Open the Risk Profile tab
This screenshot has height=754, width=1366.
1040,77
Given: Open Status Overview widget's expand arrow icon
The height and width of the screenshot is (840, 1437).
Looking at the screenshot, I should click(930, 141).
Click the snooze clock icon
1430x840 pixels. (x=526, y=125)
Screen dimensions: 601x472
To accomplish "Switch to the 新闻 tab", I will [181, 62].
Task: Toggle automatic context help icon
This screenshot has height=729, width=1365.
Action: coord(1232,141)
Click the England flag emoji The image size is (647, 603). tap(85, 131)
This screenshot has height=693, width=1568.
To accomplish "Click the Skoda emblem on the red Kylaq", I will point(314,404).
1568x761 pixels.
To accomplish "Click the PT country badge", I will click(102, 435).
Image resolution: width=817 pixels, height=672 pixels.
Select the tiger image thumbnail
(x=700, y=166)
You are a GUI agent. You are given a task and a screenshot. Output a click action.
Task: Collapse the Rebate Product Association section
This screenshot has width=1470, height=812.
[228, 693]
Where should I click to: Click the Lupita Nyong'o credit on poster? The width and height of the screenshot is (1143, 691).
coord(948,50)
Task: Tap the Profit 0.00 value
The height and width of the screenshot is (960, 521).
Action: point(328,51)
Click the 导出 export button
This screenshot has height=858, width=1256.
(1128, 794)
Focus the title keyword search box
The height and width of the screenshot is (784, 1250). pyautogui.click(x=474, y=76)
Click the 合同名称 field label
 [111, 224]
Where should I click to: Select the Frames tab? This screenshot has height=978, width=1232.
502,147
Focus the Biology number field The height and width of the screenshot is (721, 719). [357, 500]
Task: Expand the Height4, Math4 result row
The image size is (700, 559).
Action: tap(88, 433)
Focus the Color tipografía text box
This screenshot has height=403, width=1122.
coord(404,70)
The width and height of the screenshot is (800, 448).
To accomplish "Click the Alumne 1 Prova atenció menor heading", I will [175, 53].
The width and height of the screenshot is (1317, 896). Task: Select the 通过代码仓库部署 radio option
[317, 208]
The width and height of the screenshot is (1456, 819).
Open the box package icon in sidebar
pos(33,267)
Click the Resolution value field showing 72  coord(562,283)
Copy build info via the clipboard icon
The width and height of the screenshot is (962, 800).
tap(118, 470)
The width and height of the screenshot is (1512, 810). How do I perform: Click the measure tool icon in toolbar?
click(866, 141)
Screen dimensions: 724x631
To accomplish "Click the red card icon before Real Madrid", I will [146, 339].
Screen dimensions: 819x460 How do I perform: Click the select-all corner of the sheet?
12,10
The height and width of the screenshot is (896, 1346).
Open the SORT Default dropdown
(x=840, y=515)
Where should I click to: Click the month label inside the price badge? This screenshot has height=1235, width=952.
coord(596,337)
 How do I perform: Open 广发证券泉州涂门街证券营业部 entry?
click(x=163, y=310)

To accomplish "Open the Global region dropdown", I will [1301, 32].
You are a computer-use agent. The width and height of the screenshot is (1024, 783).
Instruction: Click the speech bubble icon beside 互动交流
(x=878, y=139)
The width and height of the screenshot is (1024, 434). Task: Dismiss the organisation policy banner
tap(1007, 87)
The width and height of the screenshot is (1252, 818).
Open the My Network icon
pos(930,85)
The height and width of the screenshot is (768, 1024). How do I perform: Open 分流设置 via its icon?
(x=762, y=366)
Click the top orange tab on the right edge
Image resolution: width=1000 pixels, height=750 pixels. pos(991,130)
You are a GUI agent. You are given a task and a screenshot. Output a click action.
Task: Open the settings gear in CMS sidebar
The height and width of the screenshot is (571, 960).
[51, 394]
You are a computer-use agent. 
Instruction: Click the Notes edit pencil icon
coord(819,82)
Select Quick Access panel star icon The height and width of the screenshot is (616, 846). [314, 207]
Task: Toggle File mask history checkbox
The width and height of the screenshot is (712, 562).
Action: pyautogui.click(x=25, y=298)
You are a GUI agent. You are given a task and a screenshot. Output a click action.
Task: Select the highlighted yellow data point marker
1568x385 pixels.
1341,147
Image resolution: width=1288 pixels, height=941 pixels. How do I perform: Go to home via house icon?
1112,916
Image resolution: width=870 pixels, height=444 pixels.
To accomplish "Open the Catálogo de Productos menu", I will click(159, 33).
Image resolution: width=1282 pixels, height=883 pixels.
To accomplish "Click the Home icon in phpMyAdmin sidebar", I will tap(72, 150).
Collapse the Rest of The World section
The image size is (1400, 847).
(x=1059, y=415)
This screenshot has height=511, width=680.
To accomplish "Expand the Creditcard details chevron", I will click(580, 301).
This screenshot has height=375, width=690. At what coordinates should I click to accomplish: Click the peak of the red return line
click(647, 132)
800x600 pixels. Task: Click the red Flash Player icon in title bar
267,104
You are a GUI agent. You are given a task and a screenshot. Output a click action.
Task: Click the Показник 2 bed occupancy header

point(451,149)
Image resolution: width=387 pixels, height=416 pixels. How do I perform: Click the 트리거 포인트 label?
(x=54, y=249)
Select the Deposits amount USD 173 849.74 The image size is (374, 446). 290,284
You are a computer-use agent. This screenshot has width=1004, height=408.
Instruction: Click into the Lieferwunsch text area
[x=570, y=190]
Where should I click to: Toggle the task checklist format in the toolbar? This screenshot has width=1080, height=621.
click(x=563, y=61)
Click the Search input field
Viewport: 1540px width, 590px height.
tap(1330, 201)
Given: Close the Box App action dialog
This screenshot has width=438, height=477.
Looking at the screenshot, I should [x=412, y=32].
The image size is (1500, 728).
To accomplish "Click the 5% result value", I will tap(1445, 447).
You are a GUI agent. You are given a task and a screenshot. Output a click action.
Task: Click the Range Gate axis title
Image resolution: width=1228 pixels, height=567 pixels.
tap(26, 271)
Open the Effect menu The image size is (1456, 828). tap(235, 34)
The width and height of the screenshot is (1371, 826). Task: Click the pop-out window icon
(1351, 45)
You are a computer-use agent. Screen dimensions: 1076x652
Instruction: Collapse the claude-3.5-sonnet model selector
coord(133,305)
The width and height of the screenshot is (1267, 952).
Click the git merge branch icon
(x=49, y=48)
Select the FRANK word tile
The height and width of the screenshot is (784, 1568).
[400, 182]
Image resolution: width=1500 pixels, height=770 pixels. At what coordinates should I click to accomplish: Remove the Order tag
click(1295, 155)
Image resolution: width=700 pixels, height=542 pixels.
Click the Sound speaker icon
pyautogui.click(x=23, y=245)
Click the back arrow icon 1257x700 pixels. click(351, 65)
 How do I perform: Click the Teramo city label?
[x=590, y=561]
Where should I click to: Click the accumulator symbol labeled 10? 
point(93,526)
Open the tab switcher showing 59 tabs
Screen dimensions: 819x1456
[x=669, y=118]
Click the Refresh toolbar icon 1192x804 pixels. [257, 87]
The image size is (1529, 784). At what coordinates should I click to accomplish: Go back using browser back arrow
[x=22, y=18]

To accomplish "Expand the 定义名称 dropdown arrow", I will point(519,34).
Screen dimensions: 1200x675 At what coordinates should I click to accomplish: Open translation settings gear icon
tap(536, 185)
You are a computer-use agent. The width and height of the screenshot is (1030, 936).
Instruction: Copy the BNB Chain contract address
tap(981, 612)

● ● ● ● ● ● ●

- _WHAT YOU ARE ASKED TO DO_
Number of lines in the listing above that include "result": state it and nothing else.

- _RESPONSE FOR THIS EXERCISE_
2